For example, you wrote $y = \beta_0(1+x^2)^{\beta_1}$ but unless all your data lie exactly on the same curve, that equation is untrue -- you $y$ values simply don't equal your transformed $x$-values for any values of $\beta_0$ and $\beta_1$.

Consider these two alternatives:

$\qquad y = \beta_0(1+x^2)^{\beta_1} \times \exp(\eta)\:$ (1)

$\qquad y = \beta_0(1+x^2)^{\beta_1} + \epsilon\:$ (2)

(These allow for the points to be not actually on the "true" curve -- of course these are not an exhaustive list of possibilities)

With equation (1) you might consider taking logs of both sides to fit a linear regression, but with equation (2) that's not the right approach (well you can try but it doesn't work very well$^{[1]}$ - the error term gets tangled up in the equation, and among other effects, the spread about the transformed true curve now becomes a function of the mean).

(Note that - assuming $\eta$ and $\epsilon$ have constant spread, with equation (1) the spread about the true curve will be larger when the mean is larger, while with equation (2) the spread about the true curve will be constant as the mean changes)

The most common way to fit something like equation (2) would be nonlinear least squares.

However, with equation 1, you can do as you did and take logs (I assume natural logs):

$\qquad \log(y) = \log(\beta_0) + \beta_1 \log(1+x^2) + \eta\:$ (1b)

(end of warning)


Your main question seemed to relate to a worry about what to do with $\log(1+x^2)$, but you just supply $\log(1+x^2)$ as a predictor in your regression equation.

If you prefer, you can think of it this way. Let $y^*=\log(y)$ and $x^* = \log(1+x^2)$ (and if you like, let $\alpha_0 = \log(\beta_0)$).

So the equation is now

$\qquad y^* = \alpha_0 + \beta_1 x^* + \eta\:$ (1c)

Now with that you can just go ahead and fit that by supplying $y^*$ and $x^*$ values, (calculated from your original $y$ and $x$ values) to a standard linear regression program.

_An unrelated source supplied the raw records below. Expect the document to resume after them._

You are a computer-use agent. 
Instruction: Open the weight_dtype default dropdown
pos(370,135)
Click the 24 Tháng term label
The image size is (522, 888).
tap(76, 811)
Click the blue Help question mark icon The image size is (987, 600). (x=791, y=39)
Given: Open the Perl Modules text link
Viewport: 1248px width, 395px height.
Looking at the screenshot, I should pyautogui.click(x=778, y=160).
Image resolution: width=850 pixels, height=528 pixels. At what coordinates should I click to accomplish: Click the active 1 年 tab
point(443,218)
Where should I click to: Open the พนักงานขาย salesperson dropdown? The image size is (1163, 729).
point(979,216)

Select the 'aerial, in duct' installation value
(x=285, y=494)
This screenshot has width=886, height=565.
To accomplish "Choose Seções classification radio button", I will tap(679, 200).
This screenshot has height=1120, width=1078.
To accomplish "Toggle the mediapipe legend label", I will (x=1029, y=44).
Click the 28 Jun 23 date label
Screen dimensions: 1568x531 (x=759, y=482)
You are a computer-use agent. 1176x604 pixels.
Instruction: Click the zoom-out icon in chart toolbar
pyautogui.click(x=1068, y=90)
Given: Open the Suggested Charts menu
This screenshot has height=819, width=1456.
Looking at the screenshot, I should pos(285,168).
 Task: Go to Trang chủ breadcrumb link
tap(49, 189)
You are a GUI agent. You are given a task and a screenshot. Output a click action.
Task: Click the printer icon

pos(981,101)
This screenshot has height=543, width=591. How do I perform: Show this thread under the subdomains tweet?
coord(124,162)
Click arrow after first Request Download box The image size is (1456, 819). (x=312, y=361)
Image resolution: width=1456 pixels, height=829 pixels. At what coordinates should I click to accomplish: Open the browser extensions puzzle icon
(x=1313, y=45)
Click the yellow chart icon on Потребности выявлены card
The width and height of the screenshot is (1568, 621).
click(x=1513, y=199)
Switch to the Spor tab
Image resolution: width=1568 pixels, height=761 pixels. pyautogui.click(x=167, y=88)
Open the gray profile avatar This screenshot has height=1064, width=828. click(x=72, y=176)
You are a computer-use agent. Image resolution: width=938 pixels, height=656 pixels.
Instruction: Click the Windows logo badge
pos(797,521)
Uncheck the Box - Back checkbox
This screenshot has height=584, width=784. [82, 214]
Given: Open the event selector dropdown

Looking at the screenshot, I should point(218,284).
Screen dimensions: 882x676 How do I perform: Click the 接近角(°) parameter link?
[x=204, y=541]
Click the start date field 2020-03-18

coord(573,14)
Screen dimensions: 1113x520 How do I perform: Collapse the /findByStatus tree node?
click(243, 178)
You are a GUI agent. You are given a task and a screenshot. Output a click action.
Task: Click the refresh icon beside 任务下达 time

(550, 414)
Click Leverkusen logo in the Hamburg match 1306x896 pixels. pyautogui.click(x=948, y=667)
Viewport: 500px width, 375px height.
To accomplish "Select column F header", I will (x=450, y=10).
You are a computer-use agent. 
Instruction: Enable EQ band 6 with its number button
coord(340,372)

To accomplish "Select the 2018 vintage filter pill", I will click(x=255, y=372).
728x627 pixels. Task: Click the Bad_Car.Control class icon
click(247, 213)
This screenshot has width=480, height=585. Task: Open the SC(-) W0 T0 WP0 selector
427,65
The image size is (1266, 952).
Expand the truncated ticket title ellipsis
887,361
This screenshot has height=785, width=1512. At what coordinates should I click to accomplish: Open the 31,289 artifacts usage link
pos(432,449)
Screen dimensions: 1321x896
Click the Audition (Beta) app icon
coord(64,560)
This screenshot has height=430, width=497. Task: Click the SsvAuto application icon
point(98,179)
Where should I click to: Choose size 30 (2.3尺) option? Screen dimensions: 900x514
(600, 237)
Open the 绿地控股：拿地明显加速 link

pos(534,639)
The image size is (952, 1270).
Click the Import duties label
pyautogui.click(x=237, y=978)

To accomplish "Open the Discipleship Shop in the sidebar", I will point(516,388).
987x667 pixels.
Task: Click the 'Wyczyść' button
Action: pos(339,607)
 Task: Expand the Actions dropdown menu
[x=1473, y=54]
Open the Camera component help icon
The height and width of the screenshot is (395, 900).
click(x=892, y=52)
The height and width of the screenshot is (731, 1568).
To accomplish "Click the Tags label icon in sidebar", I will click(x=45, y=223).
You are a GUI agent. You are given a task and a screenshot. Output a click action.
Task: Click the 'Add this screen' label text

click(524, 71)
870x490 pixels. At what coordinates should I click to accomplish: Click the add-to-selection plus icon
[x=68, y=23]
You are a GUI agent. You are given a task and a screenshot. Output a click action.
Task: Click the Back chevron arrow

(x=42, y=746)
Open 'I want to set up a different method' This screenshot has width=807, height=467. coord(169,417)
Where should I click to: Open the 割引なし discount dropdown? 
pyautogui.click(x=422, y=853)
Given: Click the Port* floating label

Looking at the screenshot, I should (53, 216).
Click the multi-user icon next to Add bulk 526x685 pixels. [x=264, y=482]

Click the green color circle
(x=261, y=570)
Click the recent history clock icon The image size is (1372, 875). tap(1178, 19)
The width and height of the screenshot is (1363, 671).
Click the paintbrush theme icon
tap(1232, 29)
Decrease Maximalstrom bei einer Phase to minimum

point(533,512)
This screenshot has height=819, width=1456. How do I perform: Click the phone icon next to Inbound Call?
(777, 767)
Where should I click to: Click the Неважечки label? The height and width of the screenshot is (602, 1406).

Here's some plots of example data:

enter image description here

In the left hand side plot ($y$ vs $x$) we can see the increasing spread with mean I mentioned before. The right side plot ($y^*$ vs $x^*$) we see constant spread and linear relationship. (If that LHS plot is not what you expect to happen you may need to rethink your strategy.)

However, even if transformation is reasonable, depending on what the quantity of interest is (what is it you want to find out?), you may not want to simply exponentiate your fits back to get fits on the original scale.

$[1]$ (you might still pretend it's like equation (1) and fit a regression on the log scale in order to get starting values for fitting equation (2).)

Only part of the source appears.